## How to complete this task:
Could you print, exactly as they stand, the lines from the one holding "[facebook] (312, 2540)" to the end of the data below, and nothing more?
======== Data for this task ========
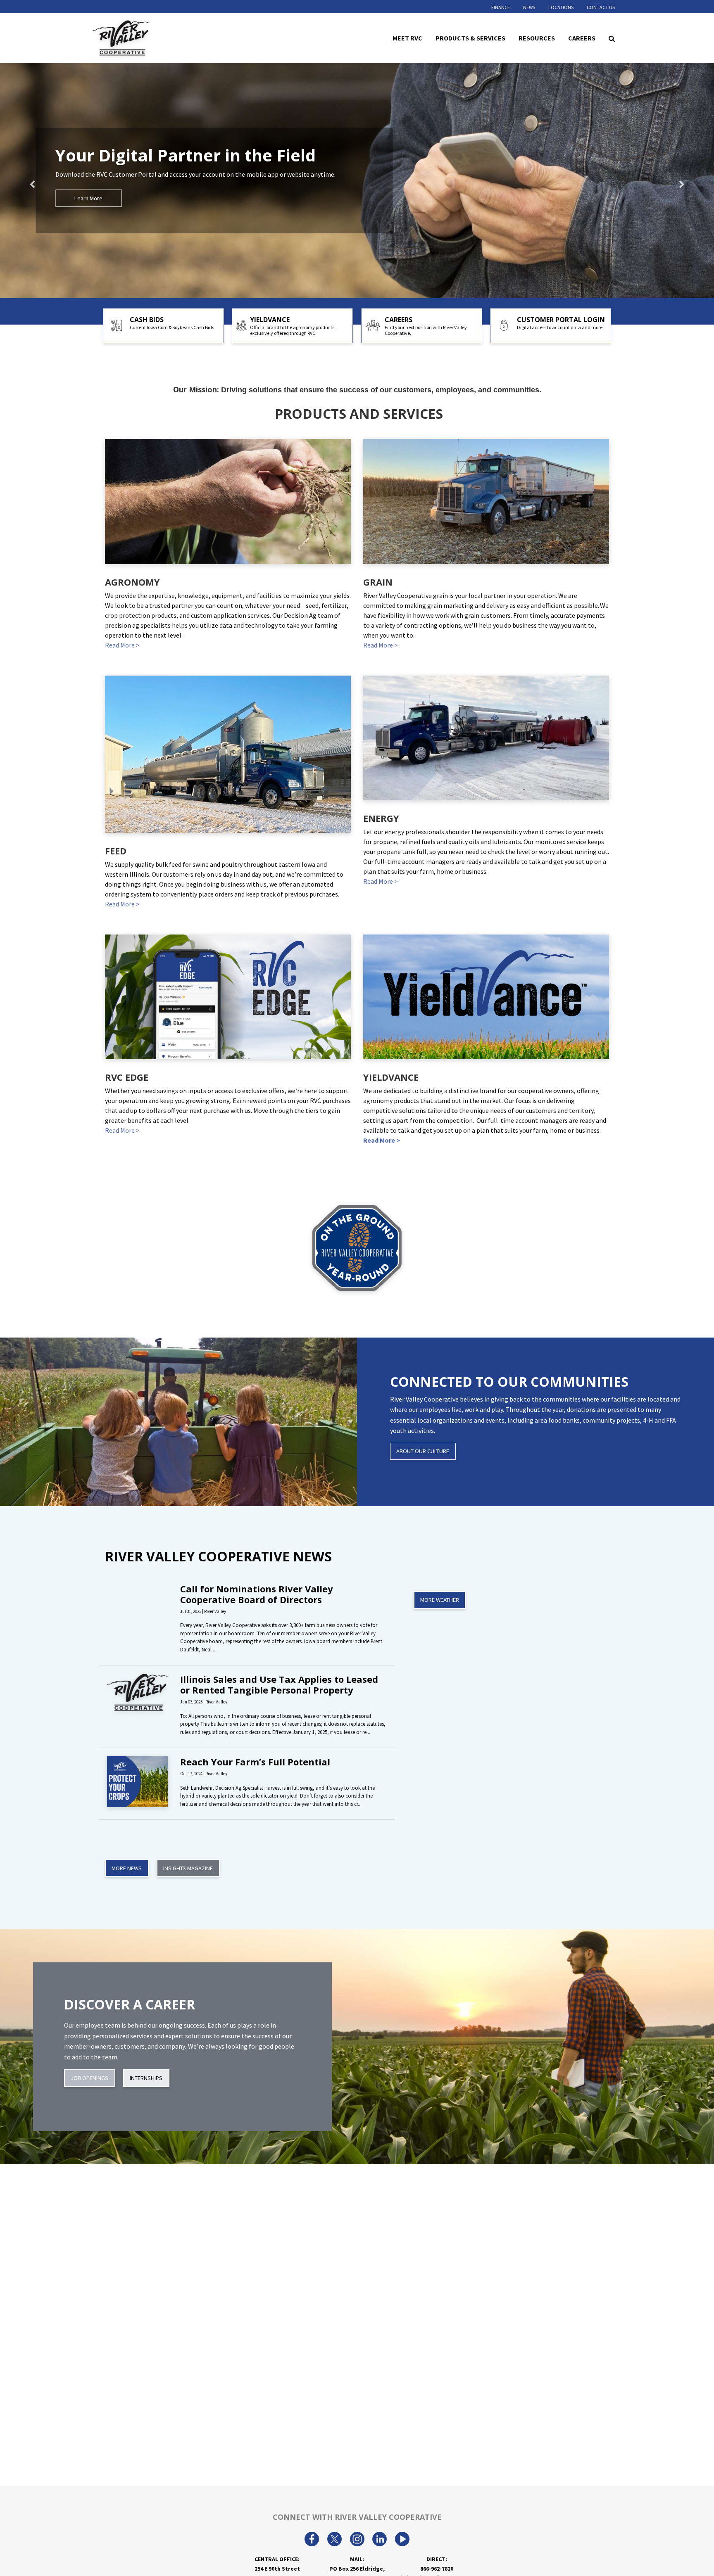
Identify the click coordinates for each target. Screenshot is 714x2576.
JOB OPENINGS (89, 2078)
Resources (537, 37)
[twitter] (334, 2540)
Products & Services (470, 37)
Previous (45, 180)
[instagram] (357, 2540)
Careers (581, 37)
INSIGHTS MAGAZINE (188, 1868)
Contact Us (601, 7)
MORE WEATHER (439, 1599)
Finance (500, 7)
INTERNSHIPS (146, 2078)
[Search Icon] (612, 38)
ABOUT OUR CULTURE (422, 1451)
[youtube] (402, 2540)
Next (668, 180)
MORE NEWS (127, 1868)
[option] (357, 180)
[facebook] (312, 2540)
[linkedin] (379, 2540)
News (529, 7)
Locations (561, 7)
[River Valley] (144, 38)
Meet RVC (407, 37)
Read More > (122, 645)
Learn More (88, 198)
========
## Exercise response:
[facebook] (312, 2540)
[linkedin] (379, 2540)
News (529, 7)
Locations (561, 7)
[River Valley] (144, 38)
Meet RVC (407, 37)
Read More > (122, 645)
Learn More (88, 198)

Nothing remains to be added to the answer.